The BASICS College Curriculum presents a hands-on approach to learning essential independence and life skills for students and new graduates with Autism Spectrum Disorder (ASD). The fourth book helps young adults to develop strategies for successfully managing workplace challenges, both before they enter the workplace and during employment.
Students or recent graduates are shown how to identify and develop strategies to overcome common challenges associated with ASD in the workplace. These include communication and social interactions with colleagues, working in a team, proactively and successfully managing workload, dealing with stress, and managing their emotions.
Ideal for graduates to use independently or for students in their last year of college, each chapter has a lesson-based progressive structure, providing valuable information and advice for the student, useful diagrams, practical exercises and workbook components that can be filled in at home or in class. Self-assessment tools ensure the skills from each chapter can be reviewed and adjusted as necessary. The book can be used on its own or in conjunction with the other books in the BASICS curriculum for a complete program of self-development.
"This book is an excellent resource to assist young adults on the autism spectrum to successfully transition from education to employment. It helps autistic young people to identify their strengths and address barriers to employment. Filled with practical activities and case studies, tips and strategies, this handbook helps autistic young people navigate the social world of work and its hidden curriculum."--Jeanette Purkis, autism self-advocate and author of The Wonderful World of Work: A Workbook for Asperteens"
Michelle Rigler, EdD, is director of the Disability Resource Center at The University of Tennessee at Chattanooga. She created and runs their MoSAIC Program for Students with Autism Spectrum Disorder.

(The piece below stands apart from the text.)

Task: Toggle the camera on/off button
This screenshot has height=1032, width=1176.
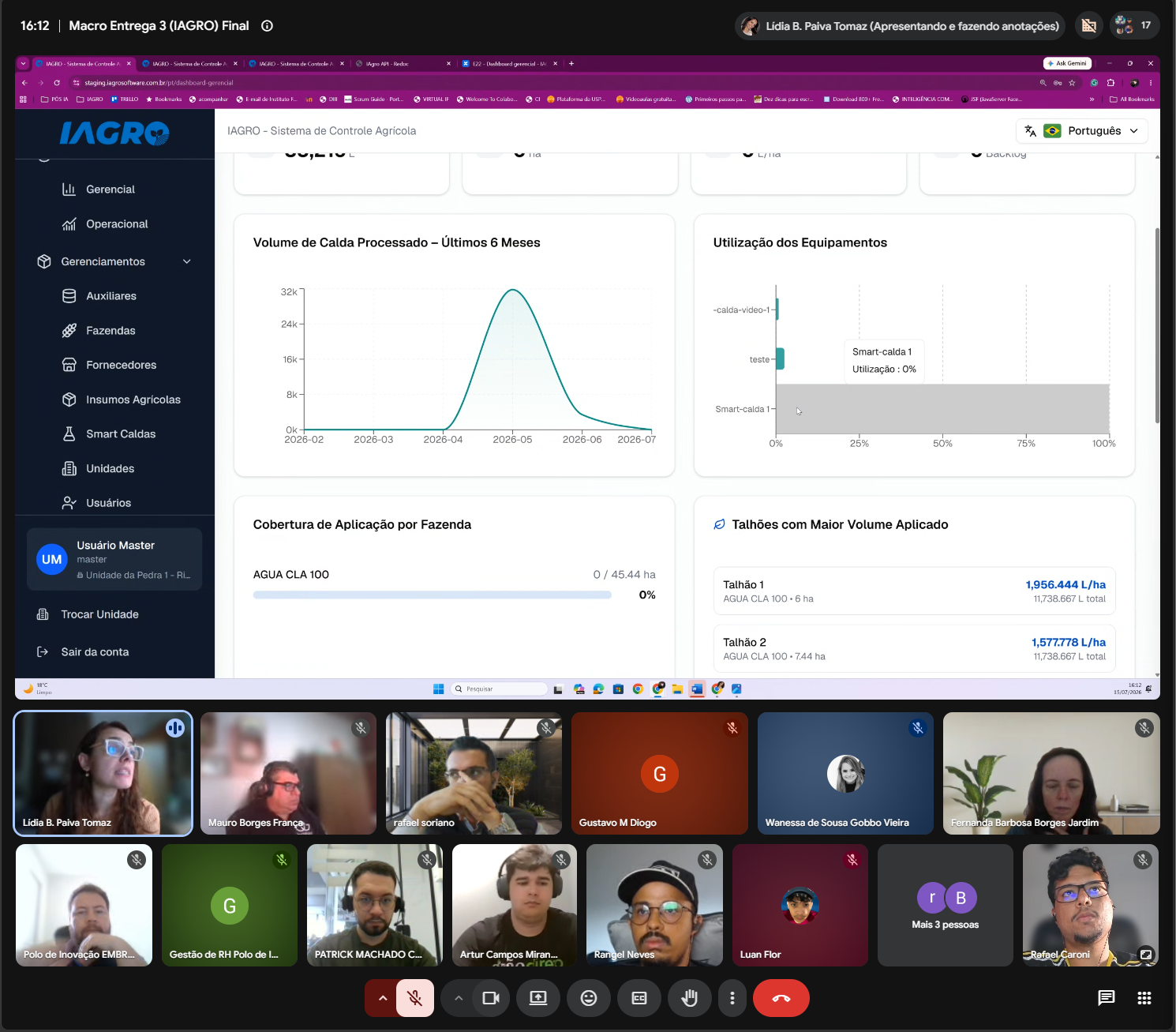Action: coord(491,998)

Having completed a master's degree in special dducation and worked for a number of years as a special education teacher, she embarked on a career in higher education in 2004 and received a doctorate in education in learning and leadership.
Amy Rutherford is program coordinator for the Disability Resource Center's MoSAIC Program for Students with Autism Spectrum Disorder at the University of Tennessee at Chattanooga. She is currently pursuing a master's degree in mental health counseling with a focus on autism spectrum disorders.
Emily Quinn is access coordinator for the Disability Resource Center and serves in the role of coach and instructor for the MoSAIC Program for Students with Autism Spectrum Disorder at the University of Tennessee at Chattanooga. She is currently pursuing a master's degree in special education.